[Opening Data extracts section]

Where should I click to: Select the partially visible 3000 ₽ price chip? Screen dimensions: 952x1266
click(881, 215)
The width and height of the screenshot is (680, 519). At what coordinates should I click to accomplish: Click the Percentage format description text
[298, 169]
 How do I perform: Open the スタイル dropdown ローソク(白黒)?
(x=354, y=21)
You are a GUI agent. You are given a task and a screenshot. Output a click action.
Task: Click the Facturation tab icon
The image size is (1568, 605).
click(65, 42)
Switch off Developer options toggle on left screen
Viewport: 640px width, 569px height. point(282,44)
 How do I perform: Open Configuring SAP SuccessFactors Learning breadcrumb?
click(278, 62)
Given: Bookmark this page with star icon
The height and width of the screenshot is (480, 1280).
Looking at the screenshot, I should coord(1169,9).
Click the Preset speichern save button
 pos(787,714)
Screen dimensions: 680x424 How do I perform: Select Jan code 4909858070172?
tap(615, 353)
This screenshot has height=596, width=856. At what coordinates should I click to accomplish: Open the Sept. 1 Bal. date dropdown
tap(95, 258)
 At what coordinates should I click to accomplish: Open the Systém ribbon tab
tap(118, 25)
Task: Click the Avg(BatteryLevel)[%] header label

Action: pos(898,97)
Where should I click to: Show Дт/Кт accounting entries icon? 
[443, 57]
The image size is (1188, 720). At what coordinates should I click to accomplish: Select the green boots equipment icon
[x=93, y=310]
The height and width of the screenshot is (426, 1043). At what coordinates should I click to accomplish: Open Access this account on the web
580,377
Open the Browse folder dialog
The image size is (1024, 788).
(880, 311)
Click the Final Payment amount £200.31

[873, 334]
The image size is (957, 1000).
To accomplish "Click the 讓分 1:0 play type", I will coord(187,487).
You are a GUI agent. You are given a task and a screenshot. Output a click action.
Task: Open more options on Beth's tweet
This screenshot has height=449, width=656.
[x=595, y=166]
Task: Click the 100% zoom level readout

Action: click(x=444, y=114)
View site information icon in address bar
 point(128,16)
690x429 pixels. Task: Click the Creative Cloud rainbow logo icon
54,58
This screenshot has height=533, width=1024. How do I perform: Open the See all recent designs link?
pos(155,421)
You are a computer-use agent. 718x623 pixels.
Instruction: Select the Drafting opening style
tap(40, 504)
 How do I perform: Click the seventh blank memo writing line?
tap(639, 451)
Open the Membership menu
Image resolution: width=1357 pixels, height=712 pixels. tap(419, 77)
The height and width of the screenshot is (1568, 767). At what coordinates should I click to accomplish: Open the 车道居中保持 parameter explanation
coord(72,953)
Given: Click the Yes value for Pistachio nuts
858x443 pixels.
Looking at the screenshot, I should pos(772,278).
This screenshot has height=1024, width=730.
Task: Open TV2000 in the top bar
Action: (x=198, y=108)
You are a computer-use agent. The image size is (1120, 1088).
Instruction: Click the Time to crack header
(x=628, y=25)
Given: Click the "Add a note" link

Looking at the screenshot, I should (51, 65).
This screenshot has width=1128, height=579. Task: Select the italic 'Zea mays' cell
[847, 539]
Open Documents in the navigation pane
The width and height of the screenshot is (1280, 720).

[Closing Data extracts section]

• **Work task**: The records above should all be quoted exactly, please.

• **Task solution**:
Where should I click to: Select the partially visible 3000 ₽ price chip? Screen dimensions: 952x1266
click(881, 215)
The width and height of the screenshot is (680, 519). At what coordinates should I click to accomplish: Click the Percentage format description text
[298, 169]
 How do I perform: Open the スタイル dropdown ローソク(白黒)?
(x=354, y=21)
You are a GUI agent. You are given a task and a screenshot. Output a click action.
Task: Click the Facturation tab icon
The image size is (1568, 605).
click(65, 42)
Switch off Developer options toggle on left screen
Viewport: 640px width, 569px height. point(282,44)
 How do I perform: Open Configuring SAP SuccessFactors Learning breadcrumb?
click(278, 62)
Given: Bookmark this page with star icon
The height and width of the screenshot is (480, 1280).
Looking at the screenshot, I should coord(1169,9).
Click the Preset speichern save button
 pos(787,714)
Screen dimensions: 680x424 How do I perform: Select Jan code 4909858070172?
tap(615, 353)
This screenshot has height=596, width=856. At what coordinates should I click to accomplish: Open the Sept. 1 Bal. date dropdown
tap(95, 258)
 At what coordinates should I click to accomplish: Open the Systém ribbon tab
tap(118, 25)
Task: Click the Avg(BatteryLevel)[%] header label

Action: pos(898,97)
Where should I click to: Show Дт/Кт accounting entries icon? 
[443, 57]
The image size is (1188, 720). At what coordinates should I click to accomplish: Select the green boots equipment icon
[x=93, y=310]
The height and width of the screenshot is (426, 1043). At what coordinates should I click to accomplish: Open Access this account on the web
580,377
Open the Browse folder dialog
The image size is (1024, 788).
(880, 311)
Click the Final Payment amount £200.31

[873, 334]
The image size is (957, 1000).
To accomplish "Click the 讓分 1:0 play type", I will coord(187,487).
You are a GUI agent. You are given a task and a screenshot. Output a click action.
Task: Open more options on Beth's tweet
This screenshot has height=449, width=656.
[x=595, y=166]
Task: Click the 100% zoom level readout

Action: click(x=444, y=114)
View site information icon in address bar
 point(128,16)
690x429 pixels. Task: Click the Creative Cloud rainbow logo icon
54,58
This screenshot has height=533, width=1024. How do I perform: Open the See all recent designs link?
pos(155,421)
You are a computer-use agent. 718x623 pixels.
Instruction: Select the Drafting opening style
tap(40, 504)
 How do I perform: Click the seventh blank memo writing line?
tap(639, 451)
Open the Membership menu
Image resolution: width=1357 pixels, height=712 pixels. tap(419, 77)
The height and width of the screenshot is (1568, 767). At what coordinates should I click to accomplish: Open the 车道居中保持 parameter explanation
coord(72,953)
Given: Click the Yes value for Pistachio nuts
858x443 pixels.
Looking at the screenshot, I should pos(772,278).
This screenshot has height=1024, width=730.
Task: Open TV2000 in the top bar
Action: (x=198, y=108)
You are a computer-use agent. The image size is (1120, 1088).
Instruction: Click the Time to crack header
(x=628, y=25)
Given: Click the "Add a note" link

Looking at the screenshot, I should (51, 65).
This screenshot has width=1128, height=579. Task: Select the italic 'Zea mays' cell
[847, 539]
Open Documents in the navigation pane
The width and height of the screenshot is (1280, 720).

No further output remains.